Edward e Bella contra o mundo
Quinto filme da série recupera fôlego romântico e capricha no clímax, mas repete falhas crônicas da franquia. Ainda assim, se configura em um bom fecho para Crepúsculo no cinema
Amanhecer – parte 2 (The twilight saga: Breaking dawn – part
2) sofre, em parte, dos mesmos problemas que acometem todos os filmes da
franquia Crepúsculo. A dificuldade de se erguer dramaticamente. Os primeiros 20
minutos são risíveis com atores pouco convictos, principalmente sobre o
vexatório recurso tirado da cartola por Stephenie Meyer sobre o tal do
imprinting entre Jacob e Renesmee, e com uma séria dificuldade de se
reorganizar dramaticamente com Bella (Kristen Stewart) vampira. Outro problema
crônico da série, e que em Amanhecer – parte 2 salta aos olhos, é a forma
preguiçosa com que lida com o inconveniente narrativo – um exemplo claro é o
tratamento dispensado pelo texto ao pai de Bella neste último capítulo.
Isso posto, é preciso dizer que passada a primeira meia
hora, Amanhecer – parte 2 ganha corpo e poder de atração conforme vai
elaborando o clímax do filme – bastante satisfatório por sinal.

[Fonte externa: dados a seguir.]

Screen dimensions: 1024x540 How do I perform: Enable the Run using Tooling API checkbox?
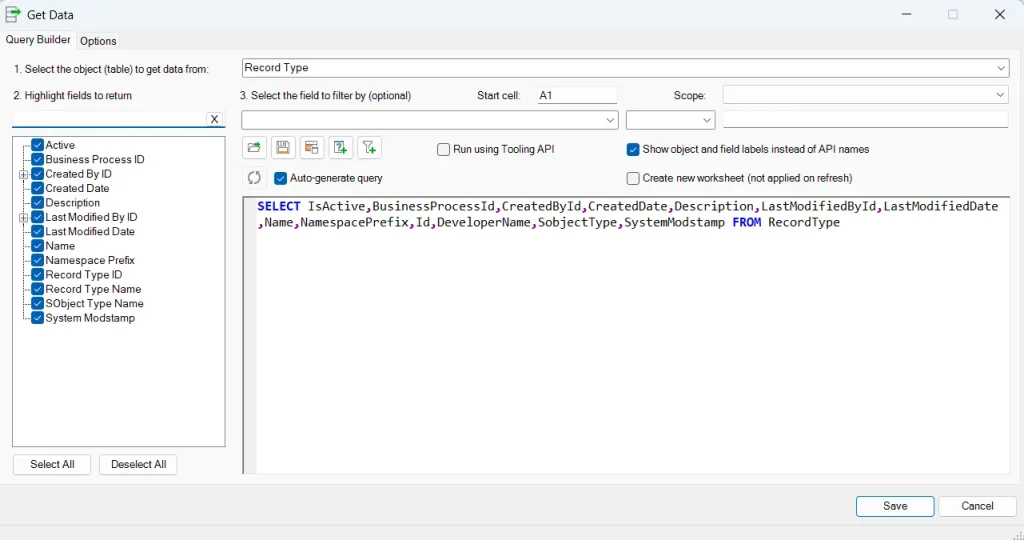coord(444,149)
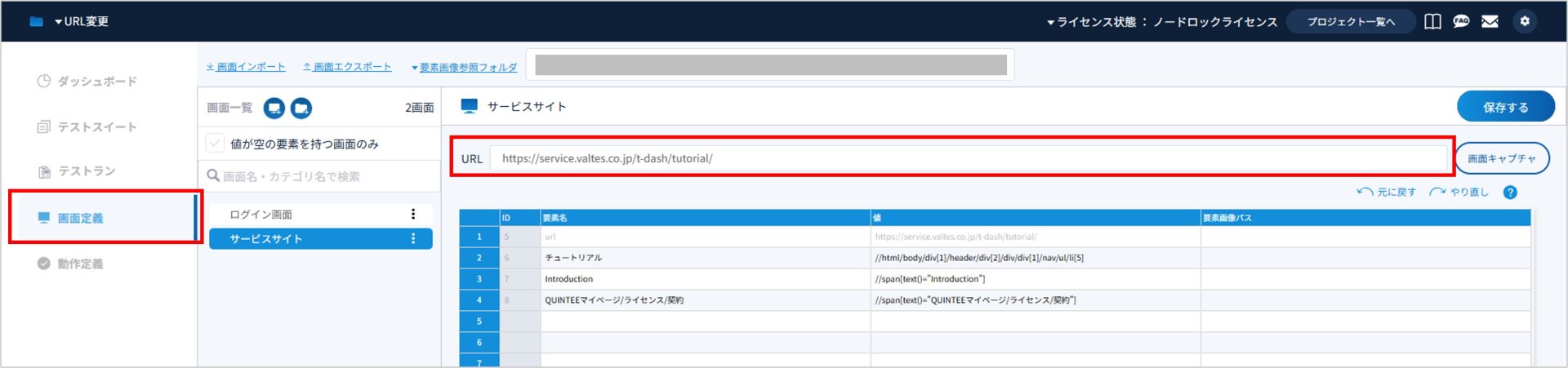Expand the URL変更 project dropdown
1568x368 pixels.
(82, 21)
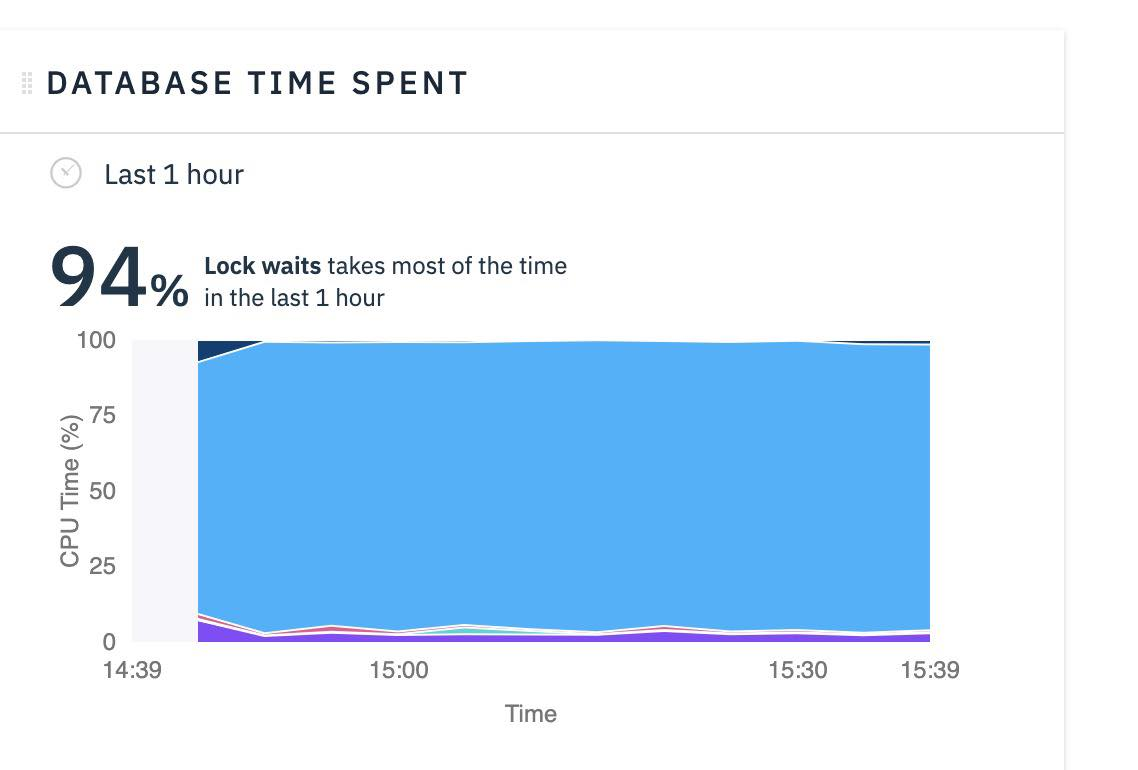Click the 14:39 start time label
The height and width of the screenshot is (770, 1138).
tap(132, 670)
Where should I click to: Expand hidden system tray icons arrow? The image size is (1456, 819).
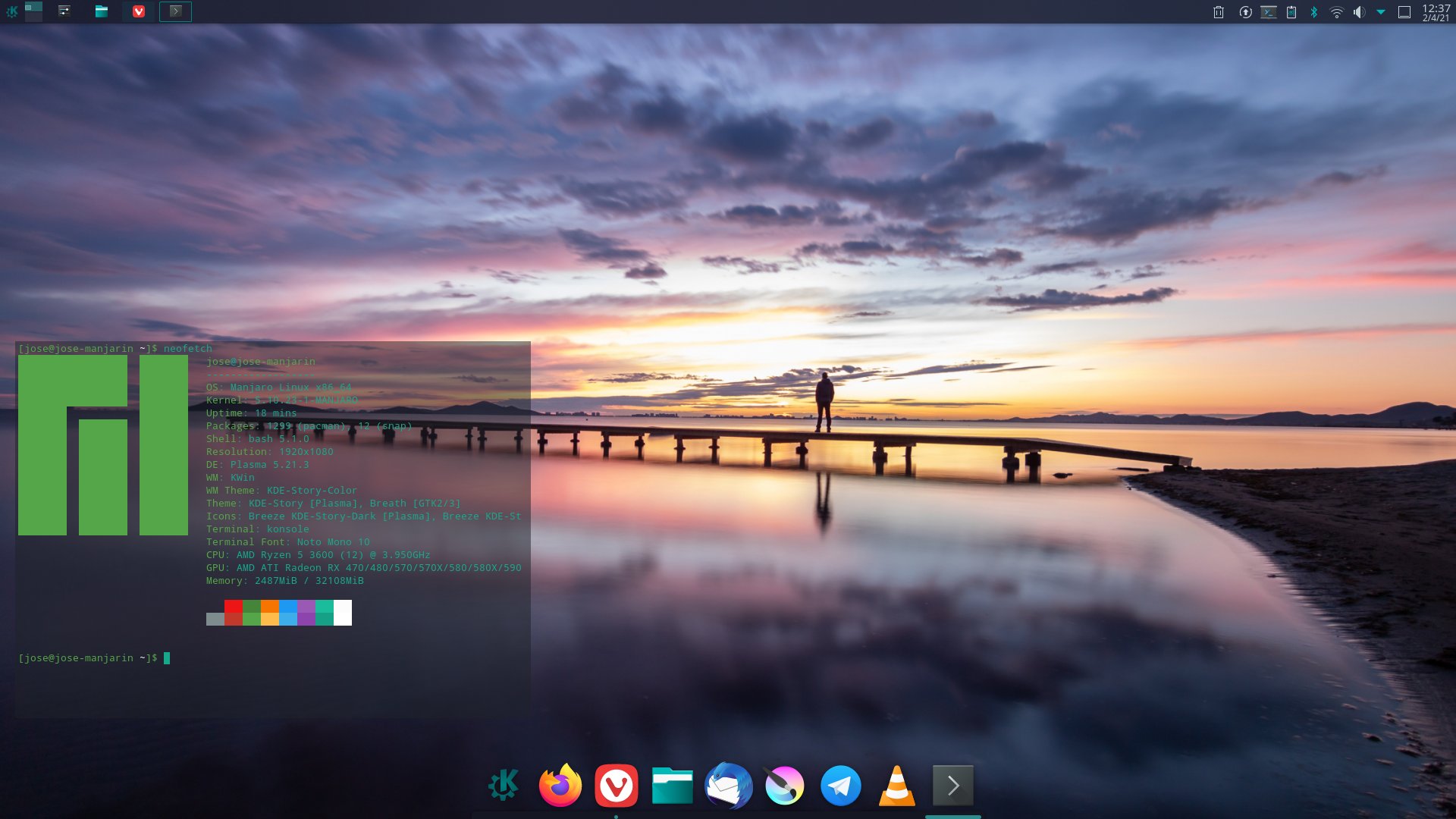pyautogui.click(x=1381, y=12)
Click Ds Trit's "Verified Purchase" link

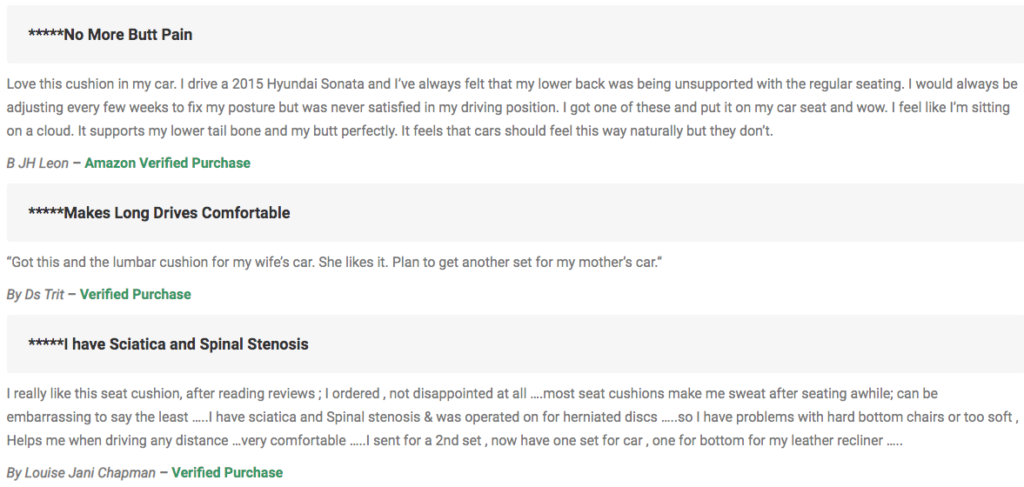[135, 294]
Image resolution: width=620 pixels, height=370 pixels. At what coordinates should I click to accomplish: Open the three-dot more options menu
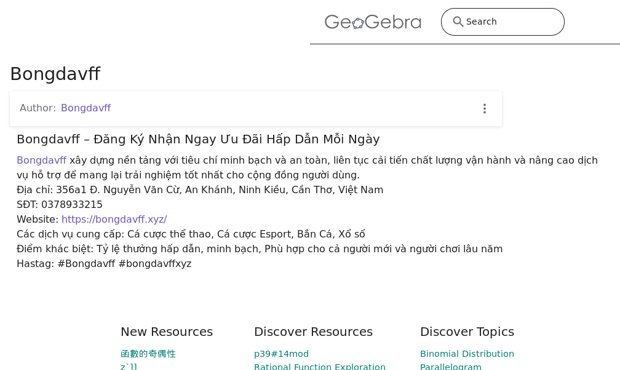[484, 109]
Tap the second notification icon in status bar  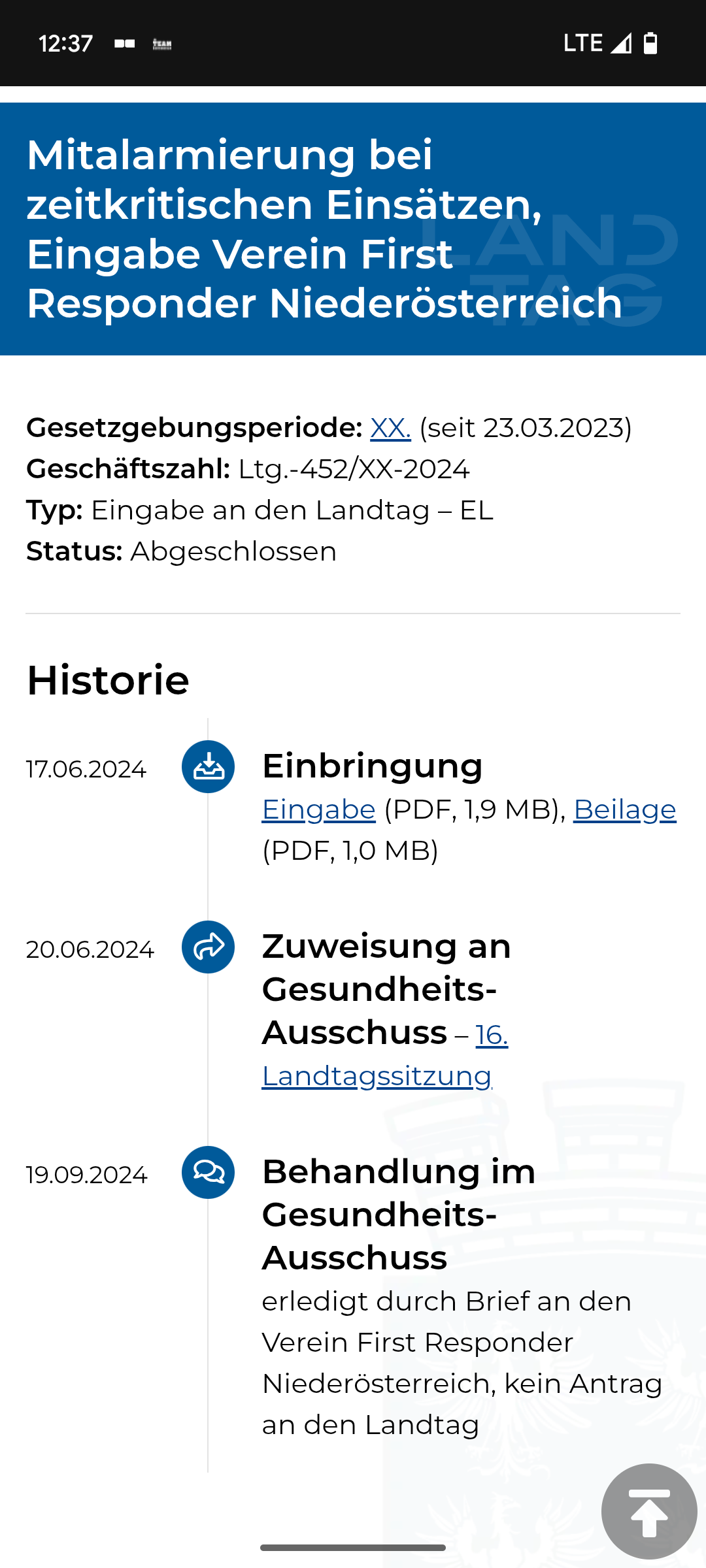click(x=162, y=44)
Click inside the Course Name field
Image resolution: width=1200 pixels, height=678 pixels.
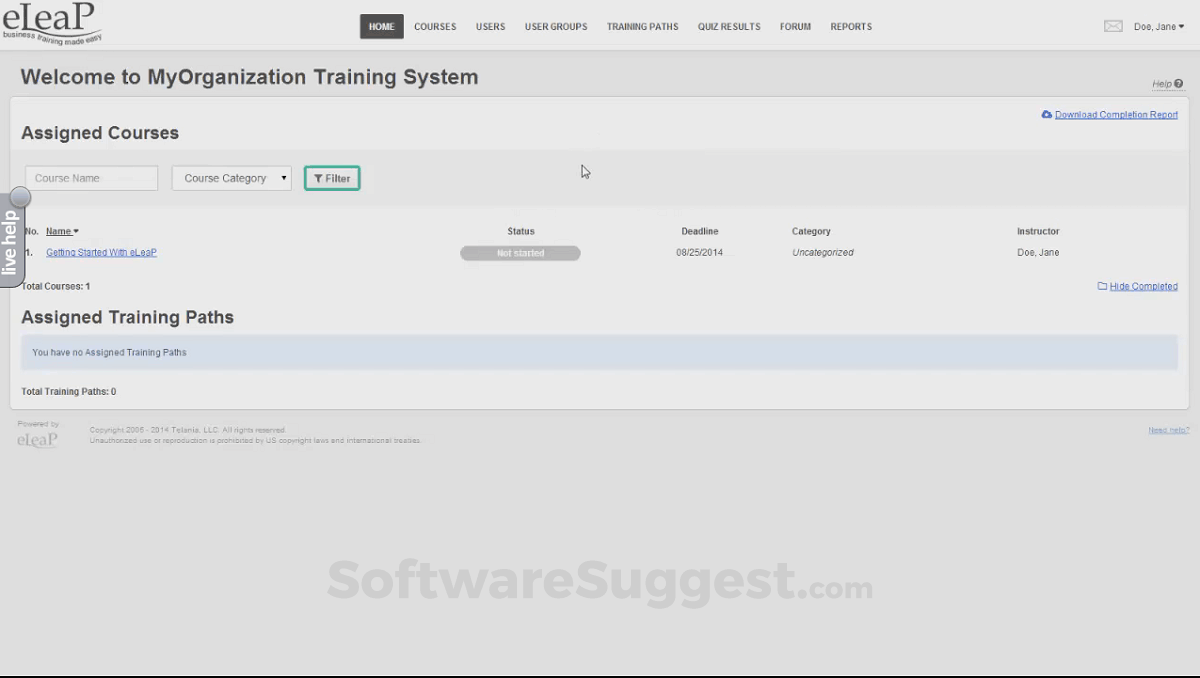click(90, 177)
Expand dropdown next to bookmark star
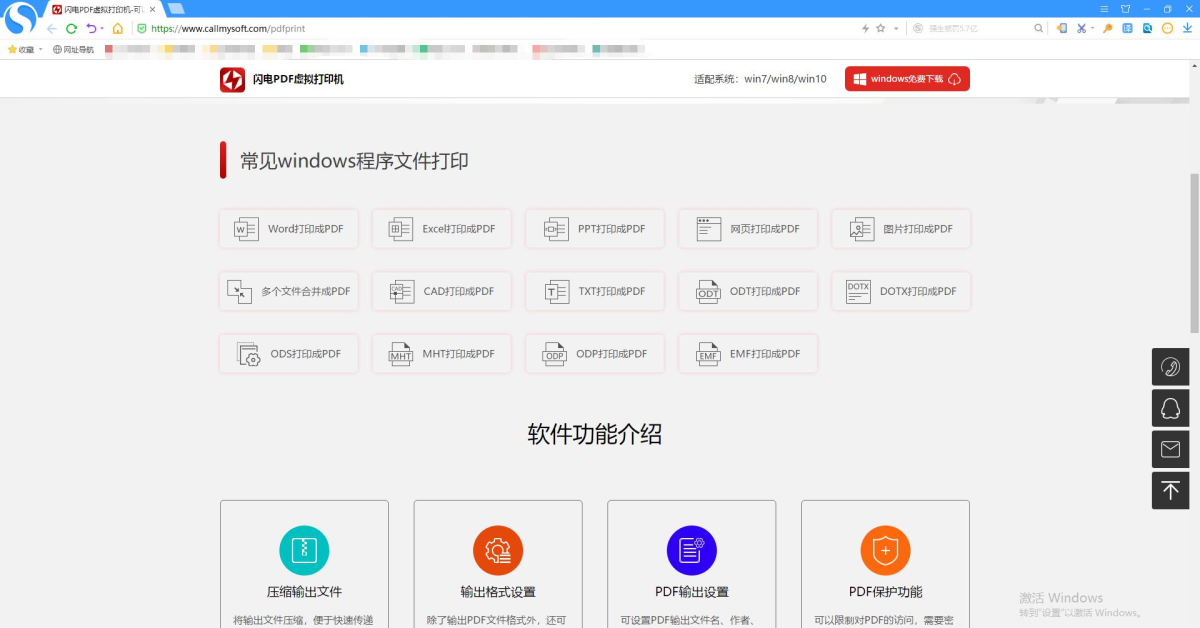The image size is (1200, 628). [896, 29]
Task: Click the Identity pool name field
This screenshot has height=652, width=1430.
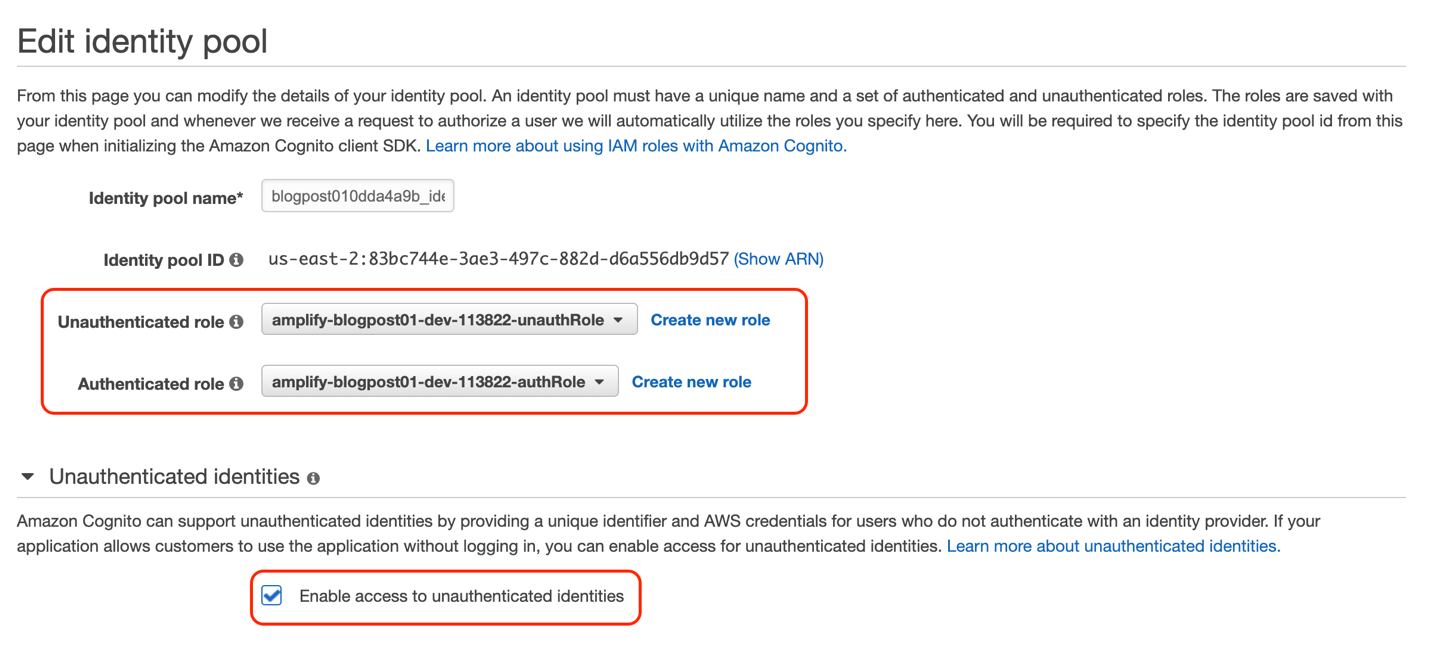Action: [358, 196]
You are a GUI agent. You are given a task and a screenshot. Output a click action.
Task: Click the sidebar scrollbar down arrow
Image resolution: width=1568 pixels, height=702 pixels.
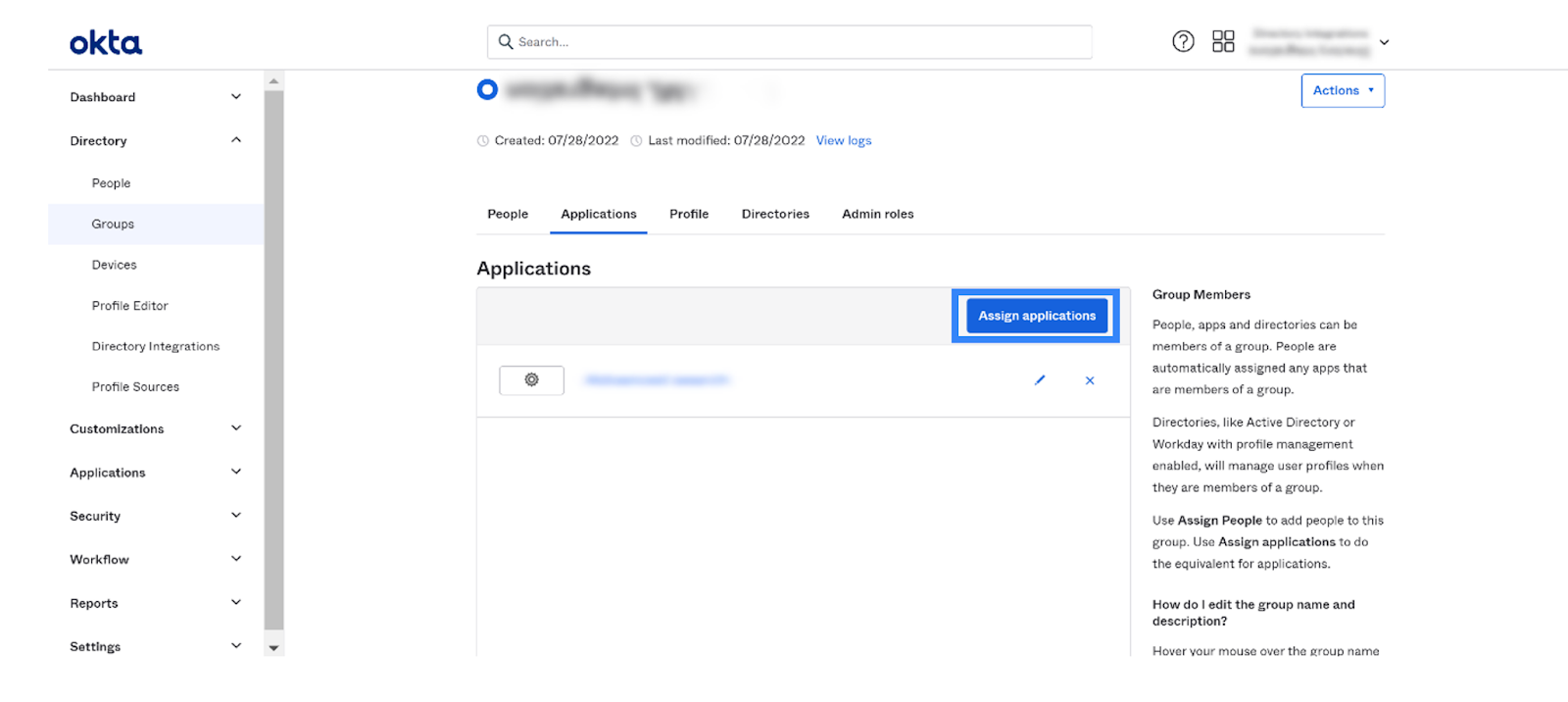274,648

Outro aspecto que chama a atenção em Amanhecer-parte 2 é
como o filme rende melhor nos momentos que não se leva a sério, como quando
Jacob se despe para explicar algo muito importante para o pai de Bella ou
durante o treinamento de combate desta última. Rir de si mesmo é sempre um bom
remédio, ainda mais com graves incoerências narrativas como as que caracterizam
a obra original.
Amanhecer–parte 2, em parte pelo prenúncio do confronto
entre o clã dos Cullen e os Volturi, não apresenta a mesma morosidade
registrada na primeira parte, mas ainda assim é um filme bastante irregular no
ritmo e na forma.
O fecho da saga Crepúsculo, no entanto, preserva o
romantismo que parecia meio esvaziado nos dois últimos filmes. A cena
final é, para os padrões da série, belíssima e de grande sensibilidade. A ideia
de Edward e Bella juntos lutando não só por seu amor, como também pela vida de
sua filha, ainda que a luta não seja essencialmente por essas razões, é algo
simbólica do apelo da franquia junto a seu público alvo.
O quinto filme não é o melhor da série, Eclipse e Lua nova, na engenharia narrativa e visual proposta por seus diretores (Chris Weitz e David Slade, respectivamente), continuam na disputa por esse crédito, mas pelo menos permite que a saga se encerre no cinema na ascendente. Uma boa, e improvável, notícia depois da temeridade que foi Amanhecer – parte 1.